NON APPLICABILITÀ AI PROCEDIMENTI AD INIZIATIVA DI PARTE CHE SI SVOLGONO PRESSO UN’AMMINISTRAZIONE COMPETENTE A RICEVERE LA DOMANDA DEL PRIVATO MA RISPETTO AI QUALI LA COMPETENZA SOSTANZIALE È DI ALTRA AMMINISTRAZIONE. Con riferimento ai procedimenti ad iniziativa di parte che si svolgono presso un’amministrazione competente a ricevere la domanda del privato, ma rispetto ai quali la competenza sostanziale è di altra amministrazione, gli argomenti sostenuti nella richiesta di quesito a favore della tesi ampliativa non appaiono convincenti.

RAPPORTI CON LA CONFERENZA DI SERVIZI. La tesi secondo cui l’art. 17-bis trova applicazione nel caso in cui l’Amministrazione procedente debba acquisire l’assenso di una sola Amministrazione, mentre nel caso di assensi da parte di più Amministrazioni opera la conferenza di servizi, rappresenta, in effetti, quella che fornisce il criterio più semplice per la risoluzione dell’apparente sovrapposizione normativa.

Materiale fornito:
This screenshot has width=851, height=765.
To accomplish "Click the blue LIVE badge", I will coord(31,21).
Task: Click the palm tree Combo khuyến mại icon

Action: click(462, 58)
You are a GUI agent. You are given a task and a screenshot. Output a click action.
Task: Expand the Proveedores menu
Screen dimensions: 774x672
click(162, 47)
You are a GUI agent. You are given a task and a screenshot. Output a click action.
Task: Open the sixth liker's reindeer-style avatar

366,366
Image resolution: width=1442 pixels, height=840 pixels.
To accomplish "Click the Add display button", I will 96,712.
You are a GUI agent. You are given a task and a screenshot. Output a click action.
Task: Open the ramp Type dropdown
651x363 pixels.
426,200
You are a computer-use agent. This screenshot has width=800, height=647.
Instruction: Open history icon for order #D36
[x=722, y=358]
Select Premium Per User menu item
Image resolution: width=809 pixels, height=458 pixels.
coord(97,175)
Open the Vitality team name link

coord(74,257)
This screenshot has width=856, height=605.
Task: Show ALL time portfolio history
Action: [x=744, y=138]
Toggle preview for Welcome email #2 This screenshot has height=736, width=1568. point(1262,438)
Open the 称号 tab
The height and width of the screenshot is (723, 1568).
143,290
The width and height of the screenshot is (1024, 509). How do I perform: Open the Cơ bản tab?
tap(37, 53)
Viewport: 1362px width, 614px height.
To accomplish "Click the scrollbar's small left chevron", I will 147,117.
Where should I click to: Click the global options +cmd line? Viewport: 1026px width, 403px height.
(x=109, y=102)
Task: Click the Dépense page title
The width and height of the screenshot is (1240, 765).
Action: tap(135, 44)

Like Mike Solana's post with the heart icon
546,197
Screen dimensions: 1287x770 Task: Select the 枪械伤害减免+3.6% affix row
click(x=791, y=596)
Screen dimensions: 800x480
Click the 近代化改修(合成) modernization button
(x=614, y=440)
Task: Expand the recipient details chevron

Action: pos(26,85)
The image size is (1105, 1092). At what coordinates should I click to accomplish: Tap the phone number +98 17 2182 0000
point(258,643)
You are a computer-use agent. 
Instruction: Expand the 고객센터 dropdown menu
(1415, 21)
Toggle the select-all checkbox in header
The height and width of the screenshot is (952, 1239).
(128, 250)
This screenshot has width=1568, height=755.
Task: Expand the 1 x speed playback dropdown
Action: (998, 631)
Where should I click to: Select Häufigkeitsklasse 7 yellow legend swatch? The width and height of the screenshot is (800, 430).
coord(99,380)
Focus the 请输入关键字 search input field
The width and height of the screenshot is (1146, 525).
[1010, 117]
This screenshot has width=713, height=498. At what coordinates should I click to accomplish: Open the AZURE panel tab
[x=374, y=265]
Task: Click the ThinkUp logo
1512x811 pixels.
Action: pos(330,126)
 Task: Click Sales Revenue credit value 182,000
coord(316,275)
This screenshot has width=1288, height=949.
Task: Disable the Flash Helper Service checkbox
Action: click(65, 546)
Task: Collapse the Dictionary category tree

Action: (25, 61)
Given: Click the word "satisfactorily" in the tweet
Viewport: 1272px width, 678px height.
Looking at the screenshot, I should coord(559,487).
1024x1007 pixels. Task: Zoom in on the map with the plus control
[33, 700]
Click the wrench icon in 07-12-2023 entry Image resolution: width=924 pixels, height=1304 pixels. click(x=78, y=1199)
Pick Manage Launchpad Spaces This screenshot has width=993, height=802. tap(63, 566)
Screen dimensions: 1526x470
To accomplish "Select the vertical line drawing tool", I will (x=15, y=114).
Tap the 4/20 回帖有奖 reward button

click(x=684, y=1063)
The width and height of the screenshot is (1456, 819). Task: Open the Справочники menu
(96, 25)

Obiettivo:
Puoi riportare il brano da leggere a partire da "NON APPLICABILITÀ AI" e proseguendo fino a "non appaiono convincenti.", aggiornandolo con "tesi estensiva" al posto di "tesi ampliativa"? Per rispondere basati soltanto sul brano da leggere.

Risposta scritta:
NON APPLICABILITÀ AI PROCEDIMENTI AD INIZIATIVA DI PARTE CHE SI SVOLGONO PRESSO UN’AMMINISTRAZIONE COMPETENTE A RICEVERE LA DOMANDA DEL PRIVATO MA RISPETTO AI QUALI LA COMPETENZA SOSTANZIALE È DI ALTRA AMMINISTRAZIONE. Con riferimento ai procedimenti ad iniziativa di parte che si svolgono presso un’amministrazione competente a ricevere la domanda del privato, ma rispetto ai quali la competenza sostanziale è di altra amministrazione, gli argomenti sostenuti nella richiesta di quesito a favore della tesi estensiva non appaiono convincenti.